Mutability impacts two things in arborglyph
. The first is maintaining the
parent data structures (i.e., knowing definitively who the parent of every
node is). The other is dealing with memoized attributes.
If a tree is immutable, then the only change possible is changing the root node. In that case, we can easily recompute all parent nodes with a quick traversal of the tree. As far as memoization is concerned, we don't need to invalidate any of the cached synthetic attributes but we would need to invalidate any inherited attributes in retained subtrees. But the simplest policy here is to simply invalidate inherited attributes for all nodes.
If, on the other hande, the tree is mutable, then things are more complicated. Changing a node has the potential to change the parentage of its children, so we must update the parent data structures for all children of that node.
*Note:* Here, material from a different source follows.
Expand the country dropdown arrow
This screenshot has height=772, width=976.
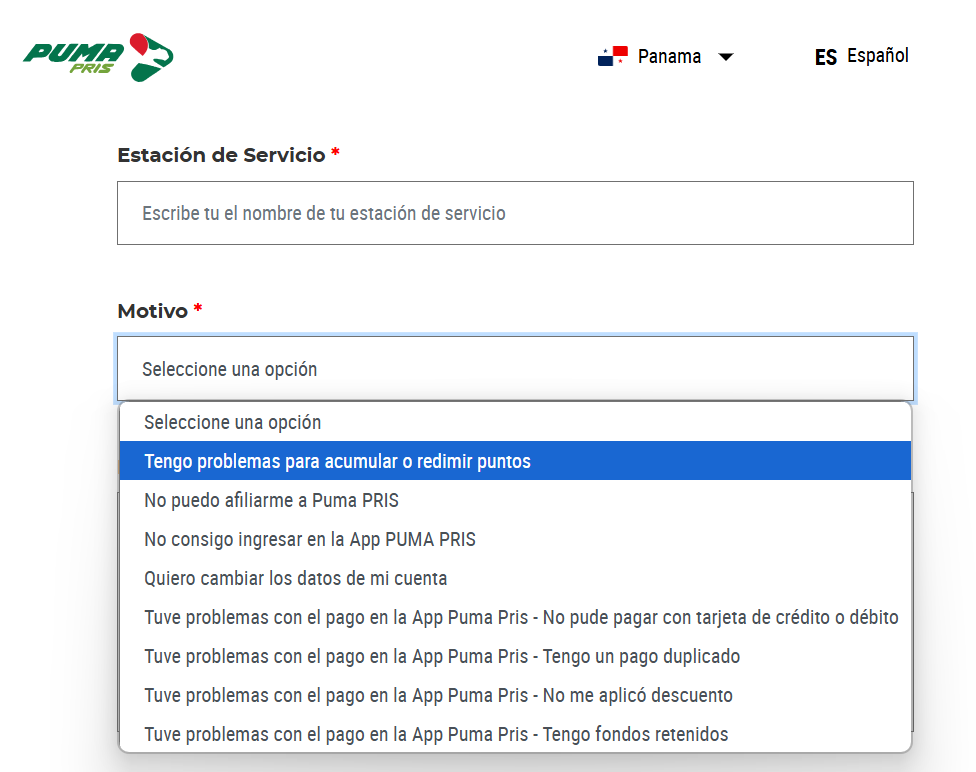726,57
With respect to caching, let us first consider the worst case scenario which is that a change in any node requires us to invalidate all cached synthetic attributes of its ancestors and all inherited attributes of its descendents.
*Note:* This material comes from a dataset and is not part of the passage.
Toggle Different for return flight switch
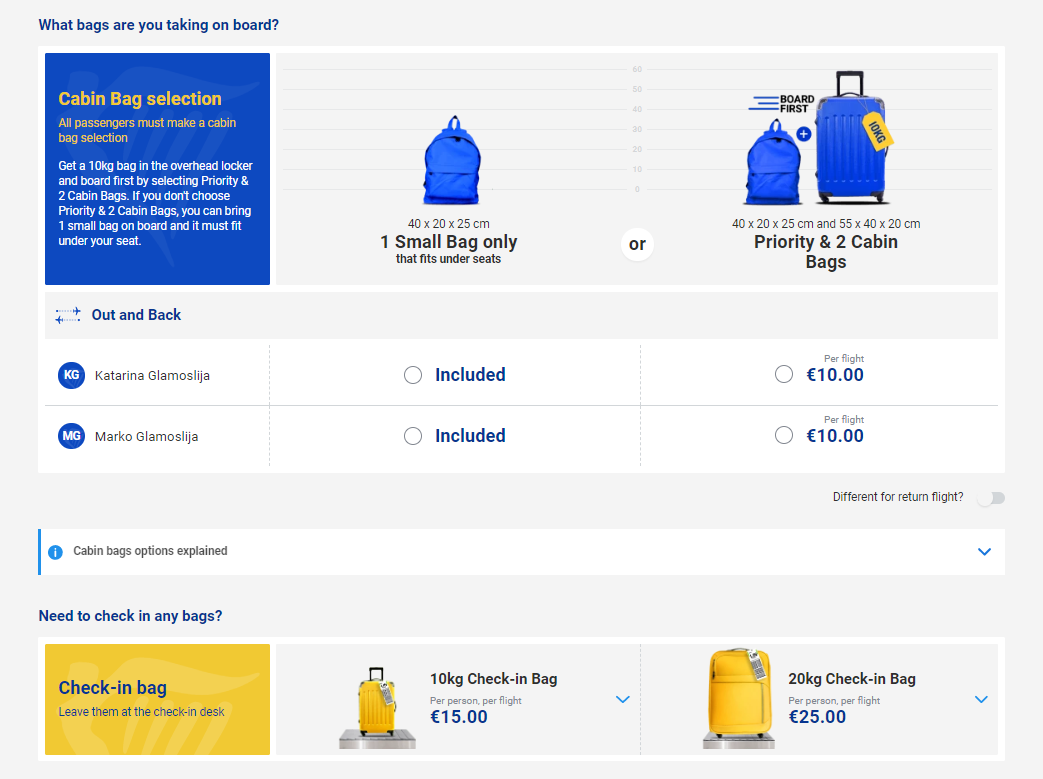[991, 498]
A slightly less "worst case" scenario occurs if our tree is a mbox
observable
. In this case, we can use the MobxReifier
which will cache only
the IComputedValue
of each attribute. In this case, we do not need to
invalidate the cache because a mobx
IComputedValue
instance is itself a
memoization of the attribute that will automatically and lazily recompute the
value if any of its dependencies of changed. Even better, the attributes
themselves are also observable
in this case and, as such, mobx
will
track all dependencies all the way back to the underlying tree of any attribute,
even if it depends on other attributes.
Future Work
I suspect there may be a few other types of attributes worth implementing.
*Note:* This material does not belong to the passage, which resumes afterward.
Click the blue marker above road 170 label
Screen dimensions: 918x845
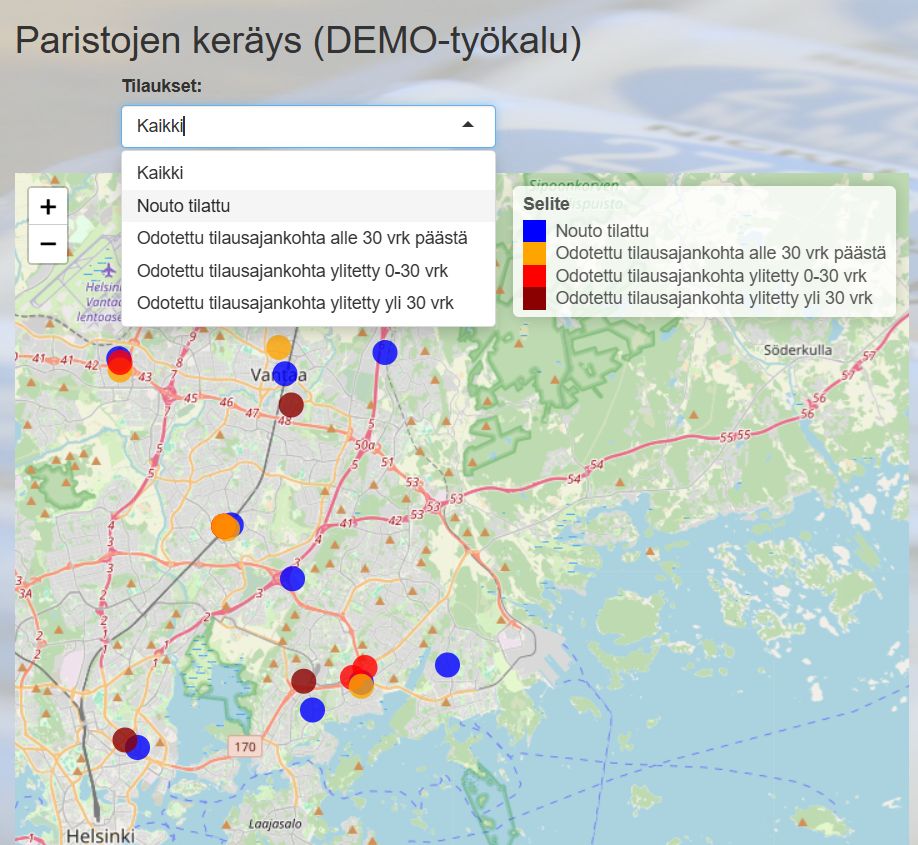pos(313,710)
One would be a special synthetic attribute that is evaluated only at the root (i.e., as an attribute of the tree as a whole).
Another would be an attribute that effectively defines a whole new tree. This
can already be done trivially with existing attributes for isomorphic trees.
But what I'm thinking about is attributes that define new non-isomorphic trees.
When combined with the proper TreeVisitor
, this process could then lead to an
entire ArborGlyph
instance associated with the new tree and, therefore,
entirely new layers of attributes layered onto the new tree structure.
A third attribute would be one that handles more pathological cases like
circular dependencies. I noticed that kiama
has this, but I haven't yet
figured out what the use case is there (although I don't doubt there are some).
Another consideration here is how to deal with semantic error processing in the context of both the tree traversal as well as in the propagation of errors between layers of attributes. I think I need a bit more practical examples to figure out the best approach here.